Women's american football team

The Boston Renegades are an inactive tackle football team in the Women's Football Alliance.

==Formation==
On January 5, 2015, three-time national women's tackle football champions the Boston Militia announced they were discontinuing operations. To ensure that women's football would continue in Boston, three former players secured a transfer of ownership of the team from Militia president Ernie Boch, Jr. Molly Goodwin, Mia Brickhouse, and Erin Baumgartner incorporated as Boston Women's Football, LLC, and reorganized the team under the name Boston Renegades.

== Season-by-season ==

Season records
| Season | W | L | T | Finish | Playoff results |
Boston Renegades (WFA)
| 2015 | 3 | 2 | 0 | 1st New England Division | Won National Conference Quarterfinal (West Michigan) Lost National Conference Semifinal (Chicago) |
| 2016 | 5 | 3 | 0 | 3rd National Conference (Tier 1) | Won National Conference Quarterfinal (Cleveland) Won National Conference Semifinal (Chicago) Lost National Conference Final (D.C.) |
| 2017 | 7 | 0 | 0 | 1st National Conference (Tier 1) | Won National Conference Semifinal (D.C.) Won National Conference Final (Chicago) Lost WFA National Championship (Dallas) |
| 2018 | 6 | 2 | 0 | 3rd National Conference (Tier 1) | Won National Conference Semifinal (Pittsburgh) Won National Conference Final (D.C.) Won WFA National Championship (Los Angeles) |
| 2019 | 8 | 0 | 0 | 1st National Conference (Tier 1) | Won National Conference Final (D.C.) Won WFA National Championship (Los Angeles) |
| 2020 | 0 | 0 | 0 |  | Season cancelled due to global pandemic. |
| 2021 | 5 | 0 | 0 | 1st National Conference (Tier 1) | Won National Conference Final (Tampa Bay) Won WFA National Championship (Minnesota) |
| 2022 | 6 | 0 | 0 | 1st National Conference (Tier 1) | Won National Conference Semifinal (D.C.) Won National Conference Final (Pittsburgh) Won WFA National Championship (Minnesota) |
| 2023 | 6 | 0 | 0 | 1st National Conference (Tier 1) | Won National Conference Semifinal (D.C.) Won National Conference Final (Alabama) Won WFA National Championship (St. Louis) |
| Totals | 64 | 10 | 0 | (including playoffs) |  |

==2015==

===Recap===
The new Renegades organization turned to former Boston Militia assistant coach Don Williams to lead the team as head coach in its inaugural season. Former Militia assistant coaches Michael Muccio and Brie-El Parker stepped into the coordinator positions, and the coaching staff was rounded out with both experienced and new coaches. Notably, former players Molly Goodwin and Jennifer "Coco" Edwards joined the defensive staff as rookie coaches. During the course of the season, the team added former New England Intensity Head Coach Johnny Johnson and former New England Patriots player Patrick Pass as assistant coaches.
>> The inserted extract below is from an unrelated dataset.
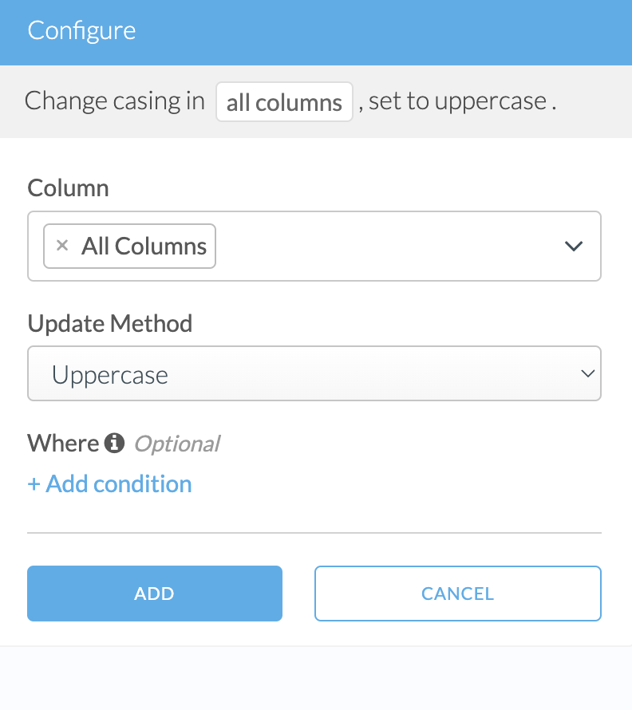Click the All Columns tag label
This screenshot has height=710, width=632.
144,246
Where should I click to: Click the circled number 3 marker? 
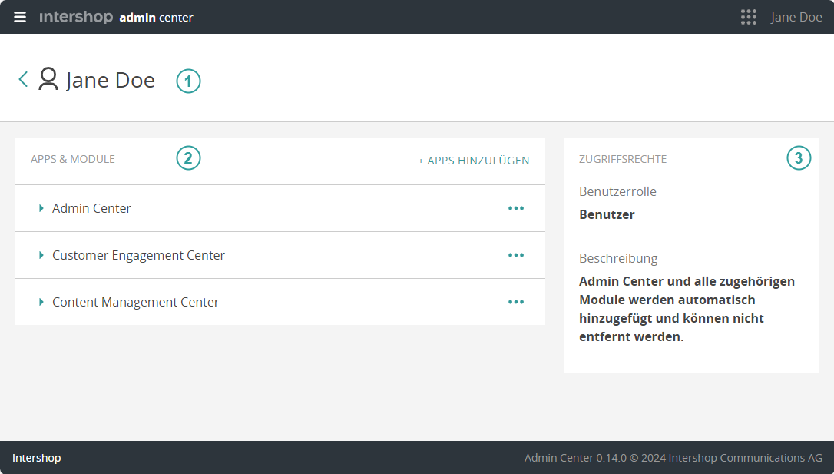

Geographically isolated from other teams in the Northeast Region of the Women's Football Alliance (WFA), the Renegades were alone in the New England Division, and played only five scheduled regular season games instead of the customary eight. A sixth game, an interleague match with Independent Women's Football League (IWFL) team the Montreal Blitz, had been cancelled.
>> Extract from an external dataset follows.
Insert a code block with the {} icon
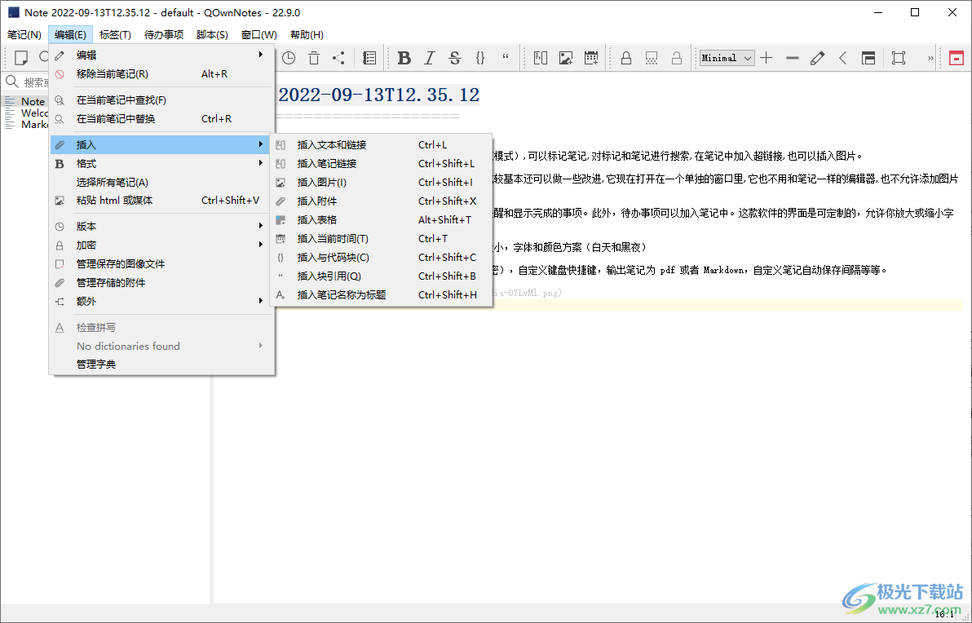 (x=480, y=58)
The Boston Renegades opened their inaugural season on April 18, 2015, with a home win against the Central Maryland Seahawks 57–0. The Renegades finished with a 3–2 regular-season record. In the WFA National Conference quarterfinals, Boston defeated the West Michigan Mayhem 59–12 at Dilboy Stadium. Then the Renegades hosted a Conference semifinal game against the Chicago Force, but lost 49–18.

===Standings===

2015 WFA New England Division
| view; talk; edit; | W | L | T | PCT | PF | PA | DIV | GB | STK |
| y,z - Boston Renegades | 3 | 2 | 0 | .600 | 166 | 132 | 0-0 | --- | L1 |

===Games===

| Date | Opponent | Home/Away | Result |
|---|---|---|---|
| April 18 | Central Maryland Seahawks | Home | Won 36–32 |
| May 2 | D.C. Divas | Home | Lost 32–27 |
| May 16 | Cleveland Fusion | Away | Won 24–20 |
| May 30 | Chicago Force | Away | Won 30–24 |
| June 13 | D.C. Divas | Away | Lost 56–28 |
| June 27 | West Michigan Mayhem (National Conference Quarterfinal) | Home | Won 59–12 |
| July 11 | Chicago Force (National Conference Semifinal) | Home | Lost 49–18 |

==2016==
===Recap===
Following a season as an assistant coach, John Johnson was appointed head coach of the Renegades. Patrick Pass stepped into the defensive coordinator and defensive backs coach positions. Former Boston Militia coach Vernon Crawford returned after a season away to serve as offensive coordinator and assistant head coach. 2015 kicking coach Cliff Ashley was promoted to Special Teams Coordinator. The Renegades added several new coaches, including former Massachusetts Mutiny and Boston Militia player Susan Burtoft.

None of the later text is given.